An Ottawa start-up company has secured seed financing to help it develop software solutions for what it has identified as the soft underbelly of the Voice over IP revolution: security.
VoIPShield Systems has been in business and
product development for about a year, and recently received $2 million from Toronto’s Brightspark Ventures to complete development of two products, VoIP Audit and VoIP Guard.
Co-founder and CEO Paul Slaby said VoIP is really starting to take off, and will eventually replace old telephony systems at the enterprise and carrier levels. But there’s a piece of the puzzle still missing.
“Security hasn’t properly addressed yet, there’s an awareness in the industry this needs to be strengthened and done properly,” said Slaby. “There’s a pretty good opportunity here.”
Unlike data service, with a VoIP network uptime and quality of service are much more important. While you can wait for your e-mail to download, people expect a dial tone right away.
There are also new challenges arising from moving voice from an isolated telephony network to an IP network. By its nature, an IP network is far more open and less isolated, opening voice service to a whole new range of security risks.
Equipment vendors like Cisco Systems, Nortel Networks and Avaya are building security features into their products. While that’s a good thing, Slaby said enterprises and carriers need to operate in a multi-vendor environment, and need tools to evaluate vendor claims. “There is no such thing as bullet-proof security, we know that from data networks and it’s the same for voice,” said Slaby.
VoIPShield’s first product, VoIP Audit, is currently in Alpha testing and beta customers have been lined-up for a June release. Slaby said there has been strong interest from security consultants and integrators who could offer services around the product.
“As VoIP technology is being deployed there’s a lot of confusion and lack of understanding around how it needs to be done and the security risks,” said Slaby. “These security management tools will allow them to manage and assess the situation pre- and post-deployment.”

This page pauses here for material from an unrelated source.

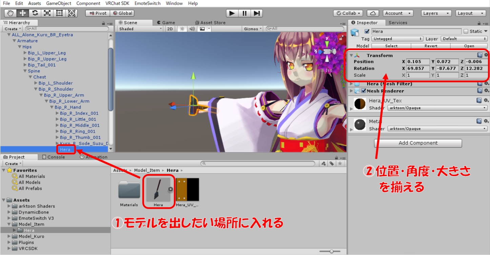This screenshot has width=490, height=255.
Task: Open the VRChat SDK menu
Action: point(117,3)
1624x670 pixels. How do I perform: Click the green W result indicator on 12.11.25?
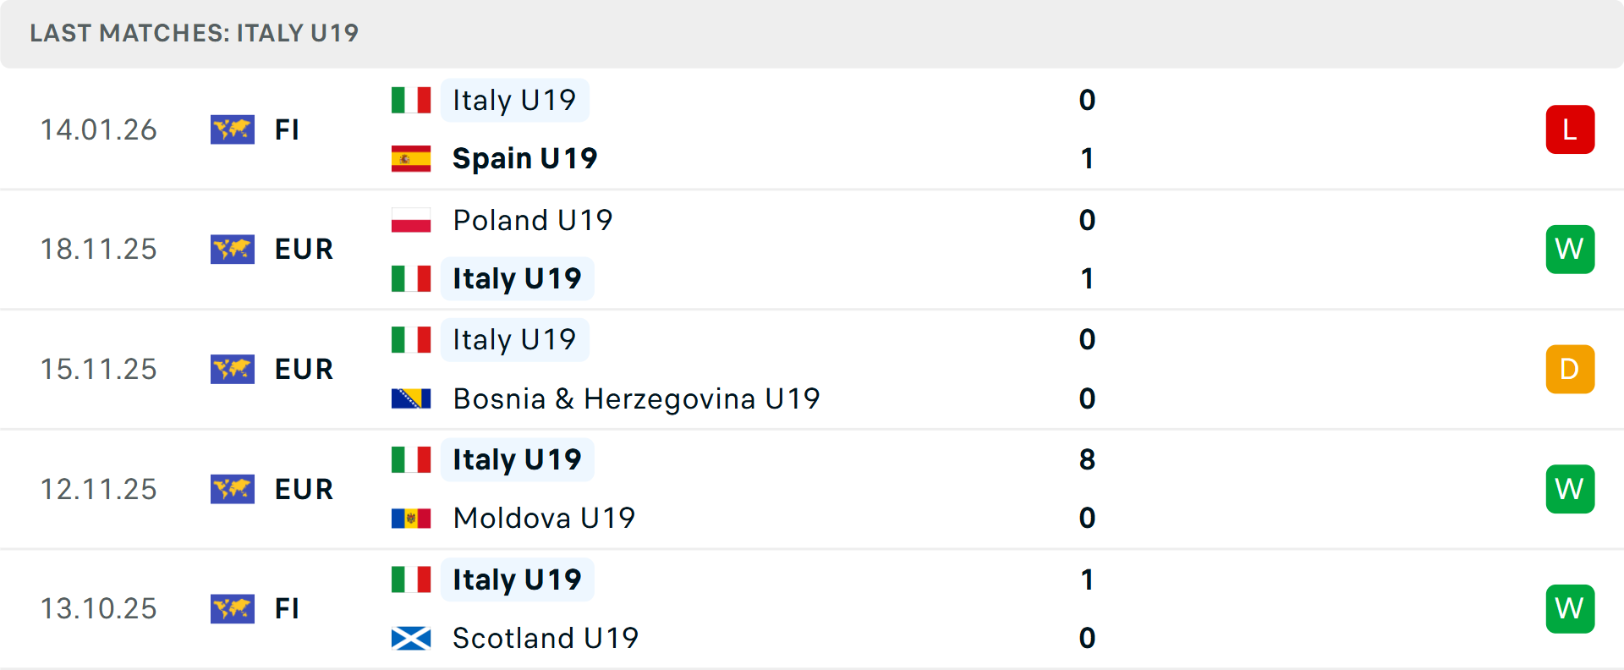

They’re also working on a more complex product, VoIP Guard, scheduled for Beta release by the end of the year. It is designed to protect networks from those risks identified, like a rapidly propagating worm.
“It’s a VoIP-specific threat mitigation system,” said Slaby. “This product will be able to manage that situation so you maintain voice communications even in the presence of a worm or other threat.
In the U.S., an industry group has been formed to identify and research VoIP security risks, and raise awareness of the issue. Members of the VoIP Security Alliance include Avaya, Symantec and 3Com, as well as Nortel Networks and Bell Canada.
“It’s a fairly nascent market still but there are definitely companies that are working on and marketing voice-specific solutions,” said spokesperson Laura Craddick. “I think you’ll see more and more of that as VoIP becomes more prevalent.”
Because it’s still a fairly new technology and not much research has been done, Craddick said there’s not a lot of known VoIP security threats. As with most technologies, as it becomes more prevalent it becomes more of a target for hackers. The alliance aims to address that by researching the threats and sharing best practices
While it’s a new technology, IDC Canada’s vice-president of IT security research, Joe Greene, said security fears have been one of the factors limiting wider adoption of VoIP. By moving onto an open IT system, it becomes wide open to the same kinds of risks faced by data networks, like denial of service attacks and spamming to identity theft and manipulation.
“We’re already seeing that in the voice world with cell phone attacks,” said Greene. “Anything that is attackable, (hackers) are going to turn their attention to it eventually.”
As more companies do turn their attention to developing security products for VoIP, Greene said those types of fears will eventually go away, letting users have more faith in the technology and fueling wider adoption.
“Any products and services that help protect the network will obviously help the service providers market and sell their services,” said Greene.